Source(DAWN) Tourists can now see snow leopards in their natural habitat on the sky-high mountainous terrains of Gilgit-Baltistan. An adventure safari provides an opportunity for tourists to visit the mighty mountains in the country’s extreme north and capture fantastic scenes where these wild animals, also known as “big cats” by the locals, are found playing, hunting and relaxing.

This ambitious plan, carved out by Himalayan Holidays, an Islamabad-based tour operator, will help explore snow leopards, which are found in the dense forests at an altitude of 1,200 to 2,000 metres (3900 to 6600 feet).

“By organising this event we can entertain the visitors with not just wildlife, but also include tours of the serene valleys where tourists can witness diverse cultures, snow-clad mountainous peaks and gushing streams and rivers,” said Najib Ahmed Khan, owner of Himalayan Holidays.

Khan is determined that the spectacular event, besides attracting visitors from around the country, would help enthrall the tourists from across the world, boosting Pakistan’s tourism industry.

“It is a unique move towards tapping into the country’s endangered wildlife species and using our fascinating flora and fauna to promote tourism,” Najib said.

He, however, said focus would be on snow leopards as the wildlife sector had so far not figured in country’s tourism activities.

The tour will take wildlife lovers from Islamabad to Gilgit, where the journey begins by a road trek to Ramghat via Partabpul and Bunji.

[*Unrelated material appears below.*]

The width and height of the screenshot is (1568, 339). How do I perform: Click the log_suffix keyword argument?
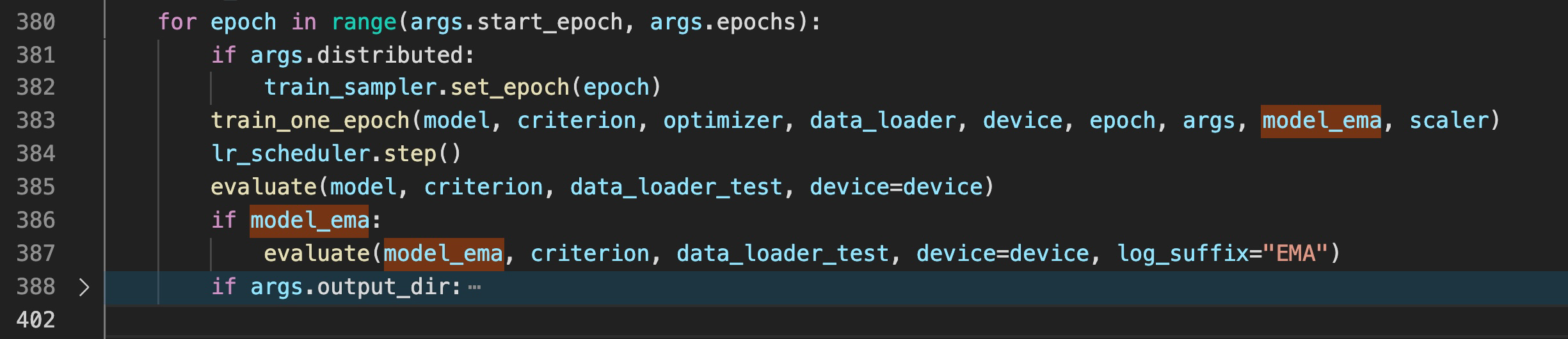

A bar-b-que dinner at sunset on the Nanga Parbat will conclude day one.

Day two starts with a hike to Neelidar, going as high as about 600 metres in five hours to discover the big cats, roaming freely in their habitats.

Third day’s hiking leads to Akalotamo where the local guides brief the visitors about places for filming of fantastic scenes of big cats. On day four, the group will be taken to the enchanting destination of Misikhandgah.

An individual snow leopard lives within a well-defined home range, but does not defend its territory aggressively when encroached upon by other big cats.

Like other cats, snow leopards use scent marks, scent to indicate their territory and common travel routes. Being most active at dawn and dusk they are known for their extreme secretive and well camouflaged nature.

The diet of the snow leopard also varies across its range and with the time of year, depending on prey availability. In the western Himalayas it preys mostly Himalayan blue sheep, Markhor, ibex and smaller prey consists of marmots, woolly hares and birds such as the snow cock and chukar. However, it is not averse to taking domestic livestock which brings it into direct conflict with humans.

Snow leopards have not been reported to attack humans, and appear to be among the least aggressive of all the big cats.

As a result, they are easily driven away from livestock, they readily abandon their kills when threatened and may not even defend themselves when attacked.

Snow leopards prefer to ambush prey from above, using broken terrain to conceal their approach, and can leap as far as 14 metres. They actively pursue prey down steep mountainsides, using the momentum of their initial leap to chase animals for up to 300 meters.

Estimated population of snow leopards in Pakistan is 420 to 500 with their habitat stretching over 80,000 square miles in Skardu, Astore Bunji (Nanga Parbat region), Khunjran Borogil and Chitral.